Somehow in the middle of the night I had made it up to my parents bedroom, and had fallen asleep there. I awoke bolting upright on the cold, drizzly morning of March 18, 2015 with sweat waterfalling down my face. The only thing that was on my mind was my dream. Except, I couldn’t remember anything about the dream, only one thing. A time. 7:30. My dad was sitting across the room on his computer, his face sunken in defeat. We looked across the room from each other, my eyes begging to ask the question I didn’t want to speak. He shook his head. I gently relaxed all my muscles and fell back against the covers. Good. She’s still alive. There’s still time. I pressed my hands together as if to start a prayer, but a voice, my aunts, calling up the stairs, made me freeze. “Gardy, come.” I was paralyzed. My eyes followed my dad as he ran down the stairs and all was silent for those boiling seconds. Then, the house was filled with the chorus of screaming sobs and my body launched into action. No, no, no. My legs moved without my say so and, as soon as I reached the bottom of the staircase, I turned my head to the right to look into my mom's make-shift room, and the sight made me collapse onto the floor. My mom’s lifeless eyes were almost closed, closed enough to tell that she had been sleeping. My dad was holding her, and although he was yelling something with words, I couldn’t hear it. I didn’t want to hear it. My vision blurred to the point where the world was swimming in crystal clear water, but only one thing stood out to me amongst the waves: the clock which hung gently from above our oven. As the sun pierced through the impenetrable dark clouds, the clock's awful blaring red numbers shoved through my eyes and pierced my soul: 7:30.
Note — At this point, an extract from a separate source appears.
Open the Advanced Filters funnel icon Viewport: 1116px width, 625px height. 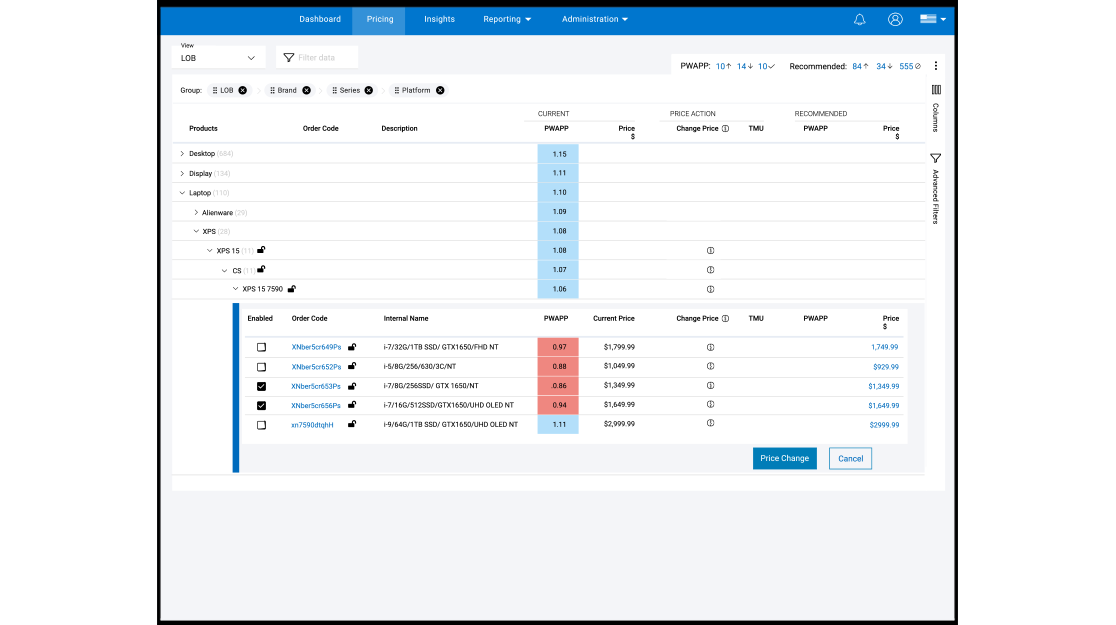tap(935, 158)
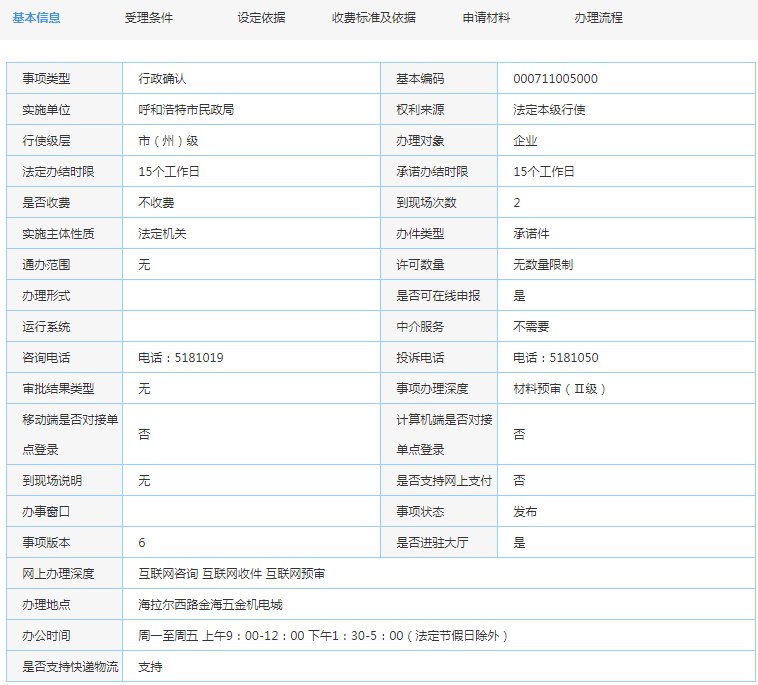Screen dimensions: 758x685
Task: Select the 设定依据 tab
Action: click(x=261, y=18)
I once lived in a world where time only meant numbers, a world where many people still are. Now my world consists of my appreciation of time; my understanding of it. To this day, that dream forever remains a mystery. Whether it was a sixth sense or a sign, I believe it had to do with the irrefutable love I had, and still have, for my mom. Time isn’t something that should be taken for granted. Time, an ever ending being who doesn’t stop for anyone, not even when our timers are clicked on.